*Provided material*:

★ ★ ★ ★

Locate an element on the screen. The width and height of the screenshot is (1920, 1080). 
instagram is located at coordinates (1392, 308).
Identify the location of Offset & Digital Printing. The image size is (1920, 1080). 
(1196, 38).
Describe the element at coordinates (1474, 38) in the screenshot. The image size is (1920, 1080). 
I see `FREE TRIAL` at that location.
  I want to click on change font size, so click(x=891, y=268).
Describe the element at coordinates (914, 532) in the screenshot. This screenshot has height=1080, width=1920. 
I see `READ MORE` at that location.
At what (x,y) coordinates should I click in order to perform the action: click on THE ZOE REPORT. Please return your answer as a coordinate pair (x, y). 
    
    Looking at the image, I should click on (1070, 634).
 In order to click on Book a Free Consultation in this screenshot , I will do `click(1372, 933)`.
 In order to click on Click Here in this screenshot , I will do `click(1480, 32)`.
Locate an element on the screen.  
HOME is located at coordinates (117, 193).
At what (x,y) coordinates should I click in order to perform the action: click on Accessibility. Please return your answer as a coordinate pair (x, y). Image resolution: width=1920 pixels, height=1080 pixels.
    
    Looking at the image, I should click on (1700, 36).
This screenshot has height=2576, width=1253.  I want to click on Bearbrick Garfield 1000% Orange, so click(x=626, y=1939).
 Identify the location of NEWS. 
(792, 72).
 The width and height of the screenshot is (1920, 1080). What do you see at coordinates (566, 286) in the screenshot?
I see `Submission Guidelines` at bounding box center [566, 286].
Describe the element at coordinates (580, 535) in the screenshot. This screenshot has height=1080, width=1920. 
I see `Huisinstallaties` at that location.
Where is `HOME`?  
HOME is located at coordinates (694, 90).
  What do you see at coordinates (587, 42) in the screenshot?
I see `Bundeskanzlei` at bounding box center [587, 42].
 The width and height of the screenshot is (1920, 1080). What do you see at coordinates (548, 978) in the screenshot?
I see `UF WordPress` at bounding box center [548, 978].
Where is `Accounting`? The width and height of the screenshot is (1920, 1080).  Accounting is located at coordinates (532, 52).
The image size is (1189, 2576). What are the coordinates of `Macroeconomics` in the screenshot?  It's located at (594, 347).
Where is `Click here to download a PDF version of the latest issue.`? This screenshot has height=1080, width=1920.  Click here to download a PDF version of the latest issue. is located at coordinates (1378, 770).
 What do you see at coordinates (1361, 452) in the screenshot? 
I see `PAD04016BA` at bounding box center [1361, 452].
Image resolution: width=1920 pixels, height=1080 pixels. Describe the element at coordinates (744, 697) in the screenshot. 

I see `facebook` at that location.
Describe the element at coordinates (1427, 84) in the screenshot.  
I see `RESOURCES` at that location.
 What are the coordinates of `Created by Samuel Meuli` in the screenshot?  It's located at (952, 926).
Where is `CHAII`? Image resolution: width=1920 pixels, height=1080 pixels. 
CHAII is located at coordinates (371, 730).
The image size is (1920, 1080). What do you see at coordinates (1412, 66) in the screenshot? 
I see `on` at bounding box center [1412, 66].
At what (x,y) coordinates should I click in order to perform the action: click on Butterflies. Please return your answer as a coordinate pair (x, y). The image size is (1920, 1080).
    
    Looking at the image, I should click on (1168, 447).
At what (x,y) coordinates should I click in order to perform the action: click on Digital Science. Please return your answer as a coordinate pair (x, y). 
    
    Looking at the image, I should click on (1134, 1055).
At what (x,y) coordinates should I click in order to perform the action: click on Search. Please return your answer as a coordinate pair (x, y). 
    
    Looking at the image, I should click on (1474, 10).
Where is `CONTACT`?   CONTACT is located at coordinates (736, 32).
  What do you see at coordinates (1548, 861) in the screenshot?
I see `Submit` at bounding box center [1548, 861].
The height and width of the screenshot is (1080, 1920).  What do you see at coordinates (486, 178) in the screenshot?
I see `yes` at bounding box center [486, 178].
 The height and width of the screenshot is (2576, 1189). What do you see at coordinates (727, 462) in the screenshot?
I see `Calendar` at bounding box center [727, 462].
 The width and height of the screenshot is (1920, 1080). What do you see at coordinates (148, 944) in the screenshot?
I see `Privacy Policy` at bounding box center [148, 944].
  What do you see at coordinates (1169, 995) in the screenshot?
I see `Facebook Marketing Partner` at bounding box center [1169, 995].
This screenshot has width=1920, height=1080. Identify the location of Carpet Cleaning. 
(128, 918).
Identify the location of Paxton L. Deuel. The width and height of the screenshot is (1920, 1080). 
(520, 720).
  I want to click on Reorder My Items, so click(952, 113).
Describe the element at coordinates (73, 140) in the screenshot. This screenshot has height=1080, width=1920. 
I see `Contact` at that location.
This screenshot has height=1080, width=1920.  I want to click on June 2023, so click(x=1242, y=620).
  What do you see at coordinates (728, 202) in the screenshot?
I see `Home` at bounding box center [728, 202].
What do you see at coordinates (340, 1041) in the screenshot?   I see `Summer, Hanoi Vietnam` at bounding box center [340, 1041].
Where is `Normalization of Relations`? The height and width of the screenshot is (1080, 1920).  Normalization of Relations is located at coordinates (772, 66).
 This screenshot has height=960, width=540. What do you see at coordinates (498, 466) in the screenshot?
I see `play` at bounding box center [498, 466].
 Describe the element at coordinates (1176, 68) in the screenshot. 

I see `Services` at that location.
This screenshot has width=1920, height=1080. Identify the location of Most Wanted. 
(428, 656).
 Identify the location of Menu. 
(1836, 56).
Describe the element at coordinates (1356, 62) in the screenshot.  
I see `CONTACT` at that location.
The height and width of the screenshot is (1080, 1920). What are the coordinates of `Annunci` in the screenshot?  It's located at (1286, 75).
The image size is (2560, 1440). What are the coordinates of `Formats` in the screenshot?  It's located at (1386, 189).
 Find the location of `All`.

★ ★ ★ ★

*Do this*: Rewrite the rows above, replacing every occurrence of "Identify the location of" with "Find the position of" and leaving everything else as it is.

*Result below*:
Locate an element on the screen. The width and height of the screenshot is (1920, 1080). 
instagram is located at coordinates (1392, 308).
Find the position of Offset & Digital Printing. The image size is (1920, 1080). 
(1196, 38).
Describe the element at coordinates (1474, 38) in the screenshot. The image size is (1920, 1080). 
I see `FREE TRIAL` at that location.
  I want to click on change font size, so click(x=891, y=268).
Describe the element at coordinates (914, 532) in the screenshot. This screenshot has height=1080, width=1920. 
I see `READ MORE` at that location.
At what (x,y) coordinates should I click in order to perform the action: click on THE ZOE REPORT. Please return your answer as a coordinate pair (x, y). 
    
    Looking at the image, I should click on (1070, 634).
 In order to click on Book a Free Consultation in this screenshot , I will do `click(1372, 933)`.
 In order to click on Click Here in this screenshot , I will do `click(1480, 32)`.
Locate an element on the screen.  
HOME is located at coordinates (117, 193).
At what (x,y) coordinates should I click in order to perform the action: click on Accessibility. Please return your answer as a coordinate pair (x, y). Image resolution: width=1920 pixels, height=1080 pixels.
    
    Looking at the image, I should click on (1700, 36).
This screenshot has height=2576, width=1253.  I want to click on Bearbrick Garfield 1000% Orange, so click(x=626, y=1939).
 Find the position of NEWS. 
(792, 72).
 The width and height of the screenshot is (1920, 1080). What do you see at coordinates (566, 286) in the screenshot?
I see `Submission Guidelines` at bounding box center [566, 286].
Describe the element at coordinates (580, 535) in the screenshot. This screenshot has height=1080, width=1920. 
I see `Huisinstallaties` at that location.
Where is `HOME`?  
HOME is located at coordinates (694, 90).
  What do you see at coordinates (587, 42) in the screenshot?
I see `Bundeskanzlei` at bounding box center [587, 42].
 The width and height of the screenshot is (1920, 1080). What do you see at coordinates (548, 978) in the screenshot?
I see `UF WordPress` at bounding box center [548, 978].
Where is `Accounting`? The width and height of the screenshot is (1920, 1080).  Accounting is located at coordinates (532, 52).
The image size is (1189, 2576). What are the coordinates of `Macroeconomics` in the screenshot?  It's located at (594, 347).
Where is `Click here to download a PDF version of the latest issue.`? This screenshot has height=1080, width=1920.  Click here to download a PDF version of the latest issue. is located at coordinates (1378, 770).
 What do you see at coordinates (1361, 452) in the screenshot? 
I see `PAD04016BA` at bounding box center [1361, 452].
Image resolution: width=1920 pixels, height=1080 pixels. Describe the element at coordinates (744, 697) in the screenshot. 

I see `facebook` at that location.
Describe the element at coordinates (1427, 84) in the screenshot.  
I see `RESOURCES` at that location.
 What are the coordinates of `Created by Samuel Meuli` in the screenshot?  It's located at (952, 926).
Where is `CHAII`? Image resolution: width=1920 pixels, height=1080 pixels. 
CHAII is located at coordinates (371, 730).
The image size is (1920, 1080). What do you see at coordinates (1412, 66) in the screenshot? 
I see `on` at bounding box center [1412, 66].
At what (x,y) coordinates should I click in order to perform the action: click on Butterflies. Please return your answer as a coordinate pair (x, y). The image size is (1920, 1080).
    
    Looking at the image, I should click on (1168, 447).
At what (x,y) coordinates should I click in order to perform the action: click on Digital Science. Please return your answer as a coordinate pair (x, y). 
    
    Looking at the image, I should click on (1134, 1055).
At what (x,y) coordinates should I click in order to perform the action: click on Search. Please return your answer as a coordinate pair (x, y). 
    
    Looking at the image, I should click on (1474, 10).
Where is `CONTACT`?   CONTACT is located at coordinates (736, 32).
  What do you see at coordinates (1548, 861) in the screenshot?
I see `Submit` at bounding box center [1548, 861].
The height and width of the screenshot is (1080, 1920).  What do you see at coordinates (486, 178) in the screenshot?
I see `yes` at bounding box center [486, 178].
 The height and width of the screenshot is (2576, 1189). What do you see at coordinates (727, 462) in the screenshot?
I see `Calendar` at bounding box center [727, 462].
 The width and height of the screenshot is (1920, 1080). What do you see at coordinates (148, 944) in the screenshot?
I see `Privacy Policy` at bounding box center [148, 944].
  What do you see at coordinates (1169, 995) in the screenshot?
I see `Facebook Marketing Partner` at bounding box center [1169, 995].
This screenshot has width=1920, height=1080. Find the position of Carpet Cleaning. 
(128, 918).
Find the position of Paxton L. Deuel. The width and height of the screenshot is (1920, 1080). 
(520, 720).
  I want to click on Reorder My Items, so click(952, 113).
Describe the element at coordinates (73, 140) in the screenshot. This screenshot has height=1080, width=1920. 
I see `Contact` at that location.
This screenshot has height=1080, width=1920.  I want to click on June 2023, so click(x=1242, y=620).
  What do you see at coordinates (728, 202) in the screenshot?
I see `Home` at bounding box center [728, 202].
What do you see at coordinates (340, 1041) in the screenshot?   I see `Summer, Hanoi Vietnam` at bounding box center [340, 1041].
Where is `Normalization of Relations`? The height and width of the screenshot is (1080, 1920).  Normalization of Relations is located at coordinates (772, 66).
 This screenshot has height=960, width=540. What do you see at coordinates (498, 466) in the screenshot?
I see `play` at bounding box center [498, 466].
 Describe the element at coordinates (1176, 68) in the screenshot. 

I see `Services` at that location.
This screenshot has width=1920, height=1080. Find the position of Most Wanted. 
(428, 656).
 Find the position of Menu. 
(1836, 56).
Describe the element at coordinates (1356, 62) in the screenshot.  
I see `CONTACT` at that location.
The height and width of the screenshot is (1080, 1920). What are the coordinates of `Annunci` in the screenshot?  It's located at (1286, 75).
The image size is (2560, 1440). What are the coordinates of `Formats` in the screenshot?  It's located at (1386, 189).
 Find the location of `All`.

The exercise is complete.